What you are asked to do.
Among the lines of the entries below, count those containing the word "menu" and answer with the number only.

Records for processing.
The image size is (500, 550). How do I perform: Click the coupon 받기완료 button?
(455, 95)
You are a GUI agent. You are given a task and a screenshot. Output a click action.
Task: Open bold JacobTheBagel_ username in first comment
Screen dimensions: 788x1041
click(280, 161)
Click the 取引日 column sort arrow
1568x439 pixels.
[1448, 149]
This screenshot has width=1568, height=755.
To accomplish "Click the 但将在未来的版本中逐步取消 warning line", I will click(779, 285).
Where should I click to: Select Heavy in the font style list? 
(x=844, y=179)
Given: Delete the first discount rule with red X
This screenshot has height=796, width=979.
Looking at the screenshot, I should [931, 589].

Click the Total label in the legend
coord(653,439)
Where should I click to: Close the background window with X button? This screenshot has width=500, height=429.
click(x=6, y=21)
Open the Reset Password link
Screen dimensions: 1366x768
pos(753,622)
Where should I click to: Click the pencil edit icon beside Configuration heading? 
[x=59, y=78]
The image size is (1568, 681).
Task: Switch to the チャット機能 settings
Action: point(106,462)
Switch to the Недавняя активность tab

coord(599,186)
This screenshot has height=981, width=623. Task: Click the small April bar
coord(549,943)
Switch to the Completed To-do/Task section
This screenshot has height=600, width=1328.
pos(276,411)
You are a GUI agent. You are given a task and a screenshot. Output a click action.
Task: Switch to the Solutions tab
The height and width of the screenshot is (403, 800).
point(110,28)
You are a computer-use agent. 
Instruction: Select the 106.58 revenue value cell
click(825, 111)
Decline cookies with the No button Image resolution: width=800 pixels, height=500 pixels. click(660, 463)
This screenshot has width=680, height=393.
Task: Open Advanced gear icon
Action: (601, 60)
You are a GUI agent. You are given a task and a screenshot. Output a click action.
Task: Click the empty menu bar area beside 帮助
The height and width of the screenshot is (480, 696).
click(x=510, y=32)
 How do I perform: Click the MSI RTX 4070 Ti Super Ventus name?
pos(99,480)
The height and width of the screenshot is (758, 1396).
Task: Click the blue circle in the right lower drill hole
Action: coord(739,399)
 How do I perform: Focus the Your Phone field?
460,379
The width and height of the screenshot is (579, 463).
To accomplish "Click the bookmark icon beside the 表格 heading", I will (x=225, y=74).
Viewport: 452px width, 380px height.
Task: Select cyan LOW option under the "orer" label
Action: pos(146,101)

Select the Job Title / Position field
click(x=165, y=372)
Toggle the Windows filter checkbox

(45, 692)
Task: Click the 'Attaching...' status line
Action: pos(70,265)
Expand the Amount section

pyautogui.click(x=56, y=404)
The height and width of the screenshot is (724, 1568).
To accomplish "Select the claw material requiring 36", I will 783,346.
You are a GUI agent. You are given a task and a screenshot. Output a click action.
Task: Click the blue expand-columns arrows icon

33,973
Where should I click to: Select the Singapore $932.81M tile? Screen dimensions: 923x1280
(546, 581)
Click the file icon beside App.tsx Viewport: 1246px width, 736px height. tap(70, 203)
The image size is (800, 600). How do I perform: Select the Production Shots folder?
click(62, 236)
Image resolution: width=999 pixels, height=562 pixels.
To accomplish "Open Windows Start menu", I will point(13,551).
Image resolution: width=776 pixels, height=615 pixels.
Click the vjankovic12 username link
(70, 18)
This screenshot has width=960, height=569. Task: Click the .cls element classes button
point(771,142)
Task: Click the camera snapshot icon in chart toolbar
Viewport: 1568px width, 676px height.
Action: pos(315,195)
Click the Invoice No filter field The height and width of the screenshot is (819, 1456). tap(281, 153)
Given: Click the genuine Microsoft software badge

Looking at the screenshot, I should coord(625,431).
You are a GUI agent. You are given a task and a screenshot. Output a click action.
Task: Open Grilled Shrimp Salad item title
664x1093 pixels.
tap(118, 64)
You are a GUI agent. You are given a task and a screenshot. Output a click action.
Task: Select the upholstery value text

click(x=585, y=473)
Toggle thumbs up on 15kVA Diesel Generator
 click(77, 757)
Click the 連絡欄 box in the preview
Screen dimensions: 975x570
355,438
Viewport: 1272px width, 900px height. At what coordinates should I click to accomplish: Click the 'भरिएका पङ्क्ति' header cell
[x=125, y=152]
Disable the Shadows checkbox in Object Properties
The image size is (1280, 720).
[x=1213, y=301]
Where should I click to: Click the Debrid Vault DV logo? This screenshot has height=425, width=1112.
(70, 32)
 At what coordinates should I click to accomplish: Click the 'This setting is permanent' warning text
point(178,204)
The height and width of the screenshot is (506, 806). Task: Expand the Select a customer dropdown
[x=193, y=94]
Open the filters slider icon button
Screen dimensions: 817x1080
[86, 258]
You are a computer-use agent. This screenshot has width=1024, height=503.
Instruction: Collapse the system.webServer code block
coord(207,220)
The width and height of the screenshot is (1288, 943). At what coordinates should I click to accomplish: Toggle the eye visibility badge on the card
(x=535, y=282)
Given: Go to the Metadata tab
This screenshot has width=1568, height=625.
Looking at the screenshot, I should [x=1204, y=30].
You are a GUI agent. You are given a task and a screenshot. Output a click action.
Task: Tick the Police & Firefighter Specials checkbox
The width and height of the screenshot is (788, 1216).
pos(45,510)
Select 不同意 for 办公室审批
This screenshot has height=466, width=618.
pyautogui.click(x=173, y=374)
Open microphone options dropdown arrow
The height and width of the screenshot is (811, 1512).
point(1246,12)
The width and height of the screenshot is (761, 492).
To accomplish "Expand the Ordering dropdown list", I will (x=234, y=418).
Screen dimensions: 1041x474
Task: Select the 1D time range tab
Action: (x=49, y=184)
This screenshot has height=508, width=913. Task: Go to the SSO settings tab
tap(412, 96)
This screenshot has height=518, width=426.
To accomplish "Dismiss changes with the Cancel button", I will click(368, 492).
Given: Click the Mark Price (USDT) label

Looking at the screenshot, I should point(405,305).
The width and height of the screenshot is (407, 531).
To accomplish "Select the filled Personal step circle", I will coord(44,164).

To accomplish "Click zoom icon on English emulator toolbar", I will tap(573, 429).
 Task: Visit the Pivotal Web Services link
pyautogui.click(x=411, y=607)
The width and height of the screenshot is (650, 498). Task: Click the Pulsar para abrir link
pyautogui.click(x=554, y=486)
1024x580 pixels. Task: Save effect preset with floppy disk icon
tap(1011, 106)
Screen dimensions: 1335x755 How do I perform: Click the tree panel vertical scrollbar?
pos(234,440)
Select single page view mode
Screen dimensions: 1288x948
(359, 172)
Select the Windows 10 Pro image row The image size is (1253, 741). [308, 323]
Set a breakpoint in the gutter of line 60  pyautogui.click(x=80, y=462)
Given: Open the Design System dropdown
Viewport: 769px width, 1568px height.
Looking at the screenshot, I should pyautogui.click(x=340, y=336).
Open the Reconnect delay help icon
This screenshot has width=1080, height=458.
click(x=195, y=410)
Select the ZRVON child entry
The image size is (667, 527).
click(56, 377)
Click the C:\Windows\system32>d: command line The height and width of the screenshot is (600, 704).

Expected output.
2